Olivine grounded herself by fixing her eyes straight ahead, on a raindrop upon the windshield, struggling to find its way. Then she inhaled sharply, and on the exhale, she said it: “Maybe we should get married.”
Her words hung there like a fruit, ripe to bursting, on a tree. She swallowed and continued staring out the windshield, but she could feel him looking at her, and so she turned to face him. His eyes were dull and green and rimmed with red. His face blank. Unreadable. He said not a word, but he flicked on his blinker and pulled the Audi smoothly out of traffic. He parked on the shoulder, reached over to pop open the glove box and to remove something with his palm, his motions precise and smooth. He clicked the glove box shut, then opened his door and slid out. His door closed with a tight snap behind him. Was he leaving? Was he leaving her right there on the interstate?

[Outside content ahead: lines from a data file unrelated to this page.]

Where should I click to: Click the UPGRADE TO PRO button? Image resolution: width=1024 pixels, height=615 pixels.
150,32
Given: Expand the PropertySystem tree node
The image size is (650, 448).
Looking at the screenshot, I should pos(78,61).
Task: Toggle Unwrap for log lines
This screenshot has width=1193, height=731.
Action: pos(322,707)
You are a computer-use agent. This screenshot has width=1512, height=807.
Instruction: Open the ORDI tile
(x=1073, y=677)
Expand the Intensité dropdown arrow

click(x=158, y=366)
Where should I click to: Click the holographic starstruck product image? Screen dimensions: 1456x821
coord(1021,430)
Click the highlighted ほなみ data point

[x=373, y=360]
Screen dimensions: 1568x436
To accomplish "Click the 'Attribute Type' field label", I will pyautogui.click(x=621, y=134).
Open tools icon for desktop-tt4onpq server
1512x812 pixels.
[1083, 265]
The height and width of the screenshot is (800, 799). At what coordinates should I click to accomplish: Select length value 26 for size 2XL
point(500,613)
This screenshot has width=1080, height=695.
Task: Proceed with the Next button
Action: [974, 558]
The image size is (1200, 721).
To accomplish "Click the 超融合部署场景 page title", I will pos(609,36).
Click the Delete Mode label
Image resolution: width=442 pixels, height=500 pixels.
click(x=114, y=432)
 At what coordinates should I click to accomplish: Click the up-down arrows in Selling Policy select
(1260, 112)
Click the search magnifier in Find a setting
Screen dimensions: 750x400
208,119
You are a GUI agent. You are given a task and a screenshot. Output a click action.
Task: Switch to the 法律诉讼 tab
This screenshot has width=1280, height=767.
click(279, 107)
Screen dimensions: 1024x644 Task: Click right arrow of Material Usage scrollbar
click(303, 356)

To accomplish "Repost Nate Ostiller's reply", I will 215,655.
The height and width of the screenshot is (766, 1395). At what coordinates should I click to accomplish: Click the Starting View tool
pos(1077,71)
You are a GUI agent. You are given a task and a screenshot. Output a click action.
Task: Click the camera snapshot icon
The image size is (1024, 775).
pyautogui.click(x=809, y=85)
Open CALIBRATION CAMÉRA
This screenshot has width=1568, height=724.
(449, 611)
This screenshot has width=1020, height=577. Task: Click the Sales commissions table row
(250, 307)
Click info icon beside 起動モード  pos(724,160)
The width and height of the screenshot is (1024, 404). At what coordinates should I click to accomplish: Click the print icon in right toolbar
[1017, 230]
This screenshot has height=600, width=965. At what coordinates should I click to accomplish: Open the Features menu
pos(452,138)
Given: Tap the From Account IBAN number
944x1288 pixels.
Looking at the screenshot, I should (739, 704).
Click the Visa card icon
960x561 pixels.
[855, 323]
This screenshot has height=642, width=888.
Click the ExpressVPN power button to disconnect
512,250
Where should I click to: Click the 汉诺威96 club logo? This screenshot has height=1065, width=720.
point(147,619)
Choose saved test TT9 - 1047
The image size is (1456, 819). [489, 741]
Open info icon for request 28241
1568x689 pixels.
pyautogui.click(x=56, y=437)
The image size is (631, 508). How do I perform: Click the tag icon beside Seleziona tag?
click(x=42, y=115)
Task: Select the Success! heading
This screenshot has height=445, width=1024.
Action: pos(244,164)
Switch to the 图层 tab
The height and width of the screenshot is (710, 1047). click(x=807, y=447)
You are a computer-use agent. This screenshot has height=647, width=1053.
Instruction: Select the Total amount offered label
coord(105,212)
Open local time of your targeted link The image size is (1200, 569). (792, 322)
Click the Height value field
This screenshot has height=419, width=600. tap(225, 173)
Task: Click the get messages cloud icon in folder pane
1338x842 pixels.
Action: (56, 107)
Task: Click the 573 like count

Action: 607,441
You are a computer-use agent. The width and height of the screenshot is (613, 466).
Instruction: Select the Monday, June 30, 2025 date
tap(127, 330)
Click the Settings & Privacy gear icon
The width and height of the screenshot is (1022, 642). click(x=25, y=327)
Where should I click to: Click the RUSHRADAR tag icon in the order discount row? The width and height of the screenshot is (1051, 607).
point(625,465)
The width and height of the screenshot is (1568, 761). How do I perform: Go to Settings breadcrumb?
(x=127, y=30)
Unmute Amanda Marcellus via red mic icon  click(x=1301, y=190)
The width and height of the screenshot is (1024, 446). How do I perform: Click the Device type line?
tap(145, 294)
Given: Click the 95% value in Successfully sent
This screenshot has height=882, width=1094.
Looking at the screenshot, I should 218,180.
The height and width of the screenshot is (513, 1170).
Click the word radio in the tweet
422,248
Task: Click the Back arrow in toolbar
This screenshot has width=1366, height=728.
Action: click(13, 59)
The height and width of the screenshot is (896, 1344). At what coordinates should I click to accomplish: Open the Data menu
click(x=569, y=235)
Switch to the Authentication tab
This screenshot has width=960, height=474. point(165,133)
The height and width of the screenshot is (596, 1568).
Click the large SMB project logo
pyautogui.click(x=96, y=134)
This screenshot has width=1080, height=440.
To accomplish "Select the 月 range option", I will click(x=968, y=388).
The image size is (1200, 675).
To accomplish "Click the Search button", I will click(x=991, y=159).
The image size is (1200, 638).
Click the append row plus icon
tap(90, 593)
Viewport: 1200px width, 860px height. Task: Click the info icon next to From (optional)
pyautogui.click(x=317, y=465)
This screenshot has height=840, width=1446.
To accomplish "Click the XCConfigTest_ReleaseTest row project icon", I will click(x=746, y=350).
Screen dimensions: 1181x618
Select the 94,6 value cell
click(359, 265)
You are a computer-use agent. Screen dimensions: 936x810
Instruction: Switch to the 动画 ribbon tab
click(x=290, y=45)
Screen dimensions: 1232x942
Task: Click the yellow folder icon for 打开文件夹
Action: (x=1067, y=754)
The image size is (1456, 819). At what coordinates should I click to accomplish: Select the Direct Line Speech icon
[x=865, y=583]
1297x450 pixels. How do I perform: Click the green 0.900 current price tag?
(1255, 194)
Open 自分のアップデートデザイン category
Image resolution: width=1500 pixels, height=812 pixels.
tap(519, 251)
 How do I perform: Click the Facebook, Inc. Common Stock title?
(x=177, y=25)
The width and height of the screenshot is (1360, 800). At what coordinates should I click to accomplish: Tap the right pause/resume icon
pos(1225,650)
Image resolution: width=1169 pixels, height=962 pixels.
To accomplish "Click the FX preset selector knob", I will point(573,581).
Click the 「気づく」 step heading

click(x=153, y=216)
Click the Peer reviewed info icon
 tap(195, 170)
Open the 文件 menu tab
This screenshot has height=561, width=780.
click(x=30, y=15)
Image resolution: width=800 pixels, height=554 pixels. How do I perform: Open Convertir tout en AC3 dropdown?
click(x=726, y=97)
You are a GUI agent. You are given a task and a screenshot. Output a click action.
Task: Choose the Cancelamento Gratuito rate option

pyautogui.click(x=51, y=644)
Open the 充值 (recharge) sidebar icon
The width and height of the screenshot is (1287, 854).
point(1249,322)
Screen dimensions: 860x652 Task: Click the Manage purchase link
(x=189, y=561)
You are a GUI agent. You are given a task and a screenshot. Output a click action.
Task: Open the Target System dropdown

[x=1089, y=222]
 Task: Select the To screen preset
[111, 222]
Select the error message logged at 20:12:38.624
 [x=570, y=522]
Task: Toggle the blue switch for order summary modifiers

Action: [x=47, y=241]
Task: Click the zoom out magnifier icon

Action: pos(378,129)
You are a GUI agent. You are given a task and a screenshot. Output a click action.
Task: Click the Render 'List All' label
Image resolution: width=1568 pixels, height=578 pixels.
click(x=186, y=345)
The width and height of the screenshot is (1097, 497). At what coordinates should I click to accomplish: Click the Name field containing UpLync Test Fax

But then she saw a streak of his blue shirt at her door, which he opened, and then he took her hand, and he guided her gently from her seat, and as she stood on the side of the road, she bobbed her head in an attempt to catch his eye because this was often the only way she could see his intention. The only way she could see what might happen next. But Paul was looking at the ground and then up toward her hips, and then he moved his hands, broad and strong, onto her waist and, in one sweeping movement, he lifted her onto the front of his car.
The cold metal of the hood bit into the back of her thighs, and she suppressed the urge to wriggle away from him; to wriggle back down to the ground. The rain was coming down now in plump drops, nearly frozen. Some of the drops were hard and white, the size of ball bearings, and they pinged off the car and off her scalp. And Paul met her eyes just then and he cradled the back of her neck with his hand, and his light touch prickled her skin, and he kissed her, not with the ferocity she was half-expecting, given the uncharacteristic romance of the moment, but in his familiar way: gentle, smooth and moist.